What the exercise asks
Convert the records starting at the line that contains "Expand dropdown arrow" and ending at the line that contains "Looking at the screenshot, I should (x=316, y=113)." into a JSON list of strings, one string per line, with blank lines left out.

Data supplied
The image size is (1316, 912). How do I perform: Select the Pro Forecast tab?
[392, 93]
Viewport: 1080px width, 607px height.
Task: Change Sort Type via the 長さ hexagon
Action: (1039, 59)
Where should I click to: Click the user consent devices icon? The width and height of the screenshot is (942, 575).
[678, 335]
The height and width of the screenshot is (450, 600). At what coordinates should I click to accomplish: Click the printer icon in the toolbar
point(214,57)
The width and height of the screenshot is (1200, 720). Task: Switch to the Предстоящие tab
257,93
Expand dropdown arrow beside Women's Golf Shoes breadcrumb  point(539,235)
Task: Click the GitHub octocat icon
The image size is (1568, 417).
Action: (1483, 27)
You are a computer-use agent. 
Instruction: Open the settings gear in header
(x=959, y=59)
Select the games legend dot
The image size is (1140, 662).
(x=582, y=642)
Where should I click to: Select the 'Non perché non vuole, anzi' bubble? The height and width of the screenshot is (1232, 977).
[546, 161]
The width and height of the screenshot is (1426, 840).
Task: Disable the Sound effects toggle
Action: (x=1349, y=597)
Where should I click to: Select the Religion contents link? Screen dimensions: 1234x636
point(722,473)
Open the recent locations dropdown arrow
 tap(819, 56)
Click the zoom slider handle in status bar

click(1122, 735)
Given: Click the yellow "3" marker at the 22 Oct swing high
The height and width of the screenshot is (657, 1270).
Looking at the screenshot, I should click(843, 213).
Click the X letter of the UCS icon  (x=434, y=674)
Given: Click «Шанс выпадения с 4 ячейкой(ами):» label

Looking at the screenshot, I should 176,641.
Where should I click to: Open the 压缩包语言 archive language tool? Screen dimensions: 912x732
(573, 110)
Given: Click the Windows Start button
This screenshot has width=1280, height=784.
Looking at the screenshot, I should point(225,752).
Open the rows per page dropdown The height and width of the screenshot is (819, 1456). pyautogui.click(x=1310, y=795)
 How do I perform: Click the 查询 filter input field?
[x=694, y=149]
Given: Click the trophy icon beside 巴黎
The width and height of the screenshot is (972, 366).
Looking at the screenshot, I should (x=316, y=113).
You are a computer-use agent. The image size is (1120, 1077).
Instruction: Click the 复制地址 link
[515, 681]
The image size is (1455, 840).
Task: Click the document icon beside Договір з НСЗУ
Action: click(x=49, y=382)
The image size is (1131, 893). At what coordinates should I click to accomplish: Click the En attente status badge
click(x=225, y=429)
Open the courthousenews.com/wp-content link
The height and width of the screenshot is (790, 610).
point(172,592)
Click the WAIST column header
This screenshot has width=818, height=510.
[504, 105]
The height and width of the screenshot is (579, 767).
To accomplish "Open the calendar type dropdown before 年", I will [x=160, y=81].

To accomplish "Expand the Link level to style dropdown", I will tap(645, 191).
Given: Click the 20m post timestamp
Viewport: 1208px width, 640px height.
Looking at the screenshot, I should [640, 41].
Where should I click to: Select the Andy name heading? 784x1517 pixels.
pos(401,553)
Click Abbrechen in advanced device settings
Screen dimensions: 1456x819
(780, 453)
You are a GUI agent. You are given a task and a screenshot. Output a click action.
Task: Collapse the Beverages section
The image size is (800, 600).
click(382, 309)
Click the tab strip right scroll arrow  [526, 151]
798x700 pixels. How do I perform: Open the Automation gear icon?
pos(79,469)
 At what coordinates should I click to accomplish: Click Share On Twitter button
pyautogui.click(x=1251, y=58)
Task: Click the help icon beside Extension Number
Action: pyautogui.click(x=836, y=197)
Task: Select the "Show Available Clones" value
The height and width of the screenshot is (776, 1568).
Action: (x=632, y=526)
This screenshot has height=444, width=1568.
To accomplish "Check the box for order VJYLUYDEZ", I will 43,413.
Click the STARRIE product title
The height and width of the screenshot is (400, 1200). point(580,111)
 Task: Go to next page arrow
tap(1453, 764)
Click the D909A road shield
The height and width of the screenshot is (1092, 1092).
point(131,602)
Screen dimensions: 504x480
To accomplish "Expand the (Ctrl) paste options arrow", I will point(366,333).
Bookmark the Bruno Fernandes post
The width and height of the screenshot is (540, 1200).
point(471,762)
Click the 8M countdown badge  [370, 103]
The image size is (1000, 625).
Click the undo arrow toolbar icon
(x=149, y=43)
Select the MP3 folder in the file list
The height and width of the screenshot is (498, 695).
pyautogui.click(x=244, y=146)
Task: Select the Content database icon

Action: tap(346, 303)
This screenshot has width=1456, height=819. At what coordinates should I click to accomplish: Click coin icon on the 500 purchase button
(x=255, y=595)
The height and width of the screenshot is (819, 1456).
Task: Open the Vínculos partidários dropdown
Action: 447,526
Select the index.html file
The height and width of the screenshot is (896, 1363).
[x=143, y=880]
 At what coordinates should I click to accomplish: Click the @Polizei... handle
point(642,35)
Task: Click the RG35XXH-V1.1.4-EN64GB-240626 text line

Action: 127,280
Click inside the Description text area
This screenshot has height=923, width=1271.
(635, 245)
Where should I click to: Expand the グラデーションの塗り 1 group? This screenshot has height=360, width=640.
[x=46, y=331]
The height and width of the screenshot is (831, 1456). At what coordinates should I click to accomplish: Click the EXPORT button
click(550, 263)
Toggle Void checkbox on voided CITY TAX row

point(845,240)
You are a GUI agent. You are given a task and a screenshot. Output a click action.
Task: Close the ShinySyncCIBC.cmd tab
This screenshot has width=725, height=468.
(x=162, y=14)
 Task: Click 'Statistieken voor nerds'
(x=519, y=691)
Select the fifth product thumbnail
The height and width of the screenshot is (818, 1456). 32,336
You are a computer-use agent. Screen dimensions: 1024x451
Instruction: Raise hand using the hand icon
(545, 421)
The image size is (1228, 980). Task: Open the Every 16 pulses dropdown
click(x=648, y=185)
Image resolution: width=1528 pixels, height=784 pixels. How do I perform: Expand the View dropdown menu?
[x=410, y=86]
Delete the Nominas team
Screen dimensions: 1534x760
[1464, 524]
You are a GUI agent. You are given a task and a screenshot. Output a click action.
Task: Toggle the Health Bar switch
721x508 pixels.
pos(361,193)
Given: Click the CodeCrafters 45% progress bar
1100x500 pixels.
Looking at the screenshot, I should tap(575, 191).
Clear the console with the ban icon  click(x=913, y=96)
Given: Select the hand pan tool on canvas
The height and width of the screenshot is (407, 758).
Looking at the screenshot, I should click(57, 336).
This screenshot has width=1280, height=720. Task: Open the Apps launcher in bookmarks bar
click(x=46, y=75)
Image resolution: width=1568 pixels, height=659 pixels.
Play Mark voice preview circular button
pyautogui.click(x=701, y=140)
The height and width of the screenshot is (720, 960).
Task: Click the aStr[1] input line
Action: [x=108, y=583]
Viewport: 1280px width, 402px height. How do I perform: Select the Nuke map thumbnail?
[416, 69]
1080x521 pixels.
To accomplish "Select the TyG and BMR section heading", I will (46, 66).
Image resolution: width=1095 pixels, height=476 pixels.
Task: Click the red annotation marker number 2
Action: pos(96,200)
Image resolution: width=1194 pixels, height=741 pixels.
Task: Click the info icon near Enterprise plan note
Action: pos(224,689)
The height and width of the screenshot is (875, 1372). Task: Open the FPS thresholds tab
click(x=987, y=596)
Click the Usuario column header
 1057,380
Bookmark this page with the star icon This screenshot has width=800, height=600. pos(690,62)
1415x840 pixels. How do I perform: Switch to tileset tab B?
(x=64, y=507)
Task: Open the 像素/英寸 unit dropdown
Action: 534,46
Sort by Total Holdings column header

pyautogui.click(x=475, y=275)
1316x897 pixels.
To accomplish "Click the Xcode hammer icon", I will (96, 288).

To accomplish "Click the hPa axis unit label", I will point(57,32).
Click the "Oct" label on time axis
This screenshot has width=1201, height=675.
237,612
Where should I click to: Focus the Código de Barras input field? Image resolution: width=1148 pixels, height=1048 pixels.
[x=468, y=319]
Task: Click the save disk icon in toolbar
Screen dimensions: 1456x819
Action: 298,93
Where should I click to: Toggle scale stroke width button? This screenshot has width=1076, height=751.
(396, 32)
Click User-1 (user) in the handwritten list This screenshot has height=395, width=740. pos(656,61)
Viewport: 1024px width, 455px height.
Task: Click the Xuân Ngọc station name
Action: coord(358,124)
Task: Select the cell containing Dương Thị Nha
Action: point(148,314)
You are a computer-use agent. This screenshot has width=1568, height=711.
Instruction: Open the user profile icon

Finished exercise
[
  "Expand dropdown arrow beside Women's Golf Shoes breadcrumb  point(539,235)",
  "Task: Click the GitHub octocat icon",
  "The image size is (1568, 417).",
  "Action: (1483, 27)",
  "You are a computer-use agent. ",
  "Instruction: Open the settings gear in header",
  "(x=959, y=59)",
  "Select the games legend dot",
  "The image size is (1140, 662).",
  "(x=582, y=642)",
  "Where should I click to: Select the 'Non perché non vuole, anzi' bubble? The height and width of the screenshot is (1232, 977).",
  "[546, 161]",
  "The width and height of the screenshot is (1426, 840).",
  "Task: Disable the Sound effects toggle",
  "Action: (x=1349, y=597)",
  "Where should I click to: Select the Religion contents link? Screen dimensions: 1234x636",
  "point(722,473)",
  "Open the recent locations dropdown arrow",
  " tap(819, 56)",
  "Click the zoom slider handle in status bar",
  "click(1122, 735)",
  "Given: Click the yellow \"3\" marker at the 22 Oct swing high",
  "The height and width of the screenshot is (657, 1270).",
  "Looking at the screenshot, I should click(843, 213).",
  "Click the X letter of the UCS icon  (x=434, y=674)",
  "Given: Click «Шанс выпадения с 4 ячейкой(ами):» label",
  "Looking at the screenshot, I should 176,641.",
  "Where should I click to: Open the 压缩包语言 archive language tool? Screen dimensions: 912x732",
  "(573, 110)",
  "Given: Click the Windows Start button",
  "This screenshot has width=1280, height=784.",
  "Looking at the screenshot, I should point(225,752).",
  "Open the rows per page dropdown The height and width of the screenshot is (819, 1456). pyautogui.click(x=1310, y=795)",
  " How do I perform: Click the 查询 filter input field?",
  "[x=694, y=149]",
  "Given: Click the trophy icon beside 巴黎",
  "The width and height of the screenshot is (972, 366).",
  "Looking at the screenshot, I should (x=316, y=113)."
]